Data Analytics


Learning Outcomes

In this course, methods and techniques for data analysis are taught: visualization methods for data exploration, data modeling, data mining, and applications of data analysis and use of data. The aim of the course is to familiarize students with the concept of data analysis, and to obtain skills in management and analysis of data sets in real-life applications.

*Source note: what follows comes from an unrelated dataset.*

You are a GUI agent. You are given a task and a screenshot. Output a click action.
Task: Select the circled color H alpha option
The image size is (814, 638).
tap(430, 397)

Upon successful completion of the course, the students will be in position:

  • to understand the basic concepts of data analytics
  • to use tools and techniques for exploratory data analysis
  • to understand the properties and characteristics of a given data set
  • to solve practical problems of data analysis using real data sets
  • to model problems concerning data analysis and use the model for drawing conclusions for any given data set
  • to apply predictive models and algorithms on data sets

Course Contents

  • Introduction to data analysis: data, data types, data quality, data preprocessing, similarity measures, similarity of multidimensional data, string similarity, similarity between sets and lists, text similarity.
  • Univariate and bivariate analysis: visualization, histograms, cumulative distribution function, elements of descriptive statistics, measures of position and spread, correlation, alternative mapping techniques using plots.
  • Time-series analysis: trend, seasonality, noise, smoothing methods, moving averages, autocorrelation function, analyzing time-series in practice.
  • Multivariate analysis: using visualization techniques for multivariate data analysis, the curse of dimensionality, empty space phenomenon, dimensionality reduction techniques.
  • Modeling: computations and estimations, model building, from descriptive modeling to mathematical modeling.
  • Probability theory and statistics: Binomial distribution and Bernoulli trials, the significance of the Normal distribution, Central Limit Theorem, power-law distributions, construction method for generator of random data distributions.
  • Simulation: how simulations can be used for extracting information from data, Monte-Carlo simulations, simulation when analytical modeling is complex, model building with simulations, model validation with simulations.
  • The problem of clustering, pre-processing and post-processing, clustering methods, center-seekers, tree builders, neighborhood growers.
  • Principal component analysis (PCA), the problem of finding important attributes, feature selection methods, application of PCA in practice.
  • Predictive analytics, the problem of classification, classification algorithms, training, testing, evaluation of classification results, techniques for improving precision.
  • Mohammed J. Zaki, Wagner Meira Jr. (2014): Data Mining and Analysis: Fundamental Concepts and Algorithms. Cambridge University Press.
  • Jure Leskovec, Anand Rajaraman, Jeff Ullman (2014): Mining of Massive Datasets. Cambridge University Press, 2nd edition.
  • Pang-Ning Tan, Michael Steinbach, Anuj Karpatne, Vipin Kumar (2016): Introduction to Data Mining, Publisher: Pearson.
  • Philipp K. Janert (2011): Data Analysis with Open Source Tools, O’Reilly Press.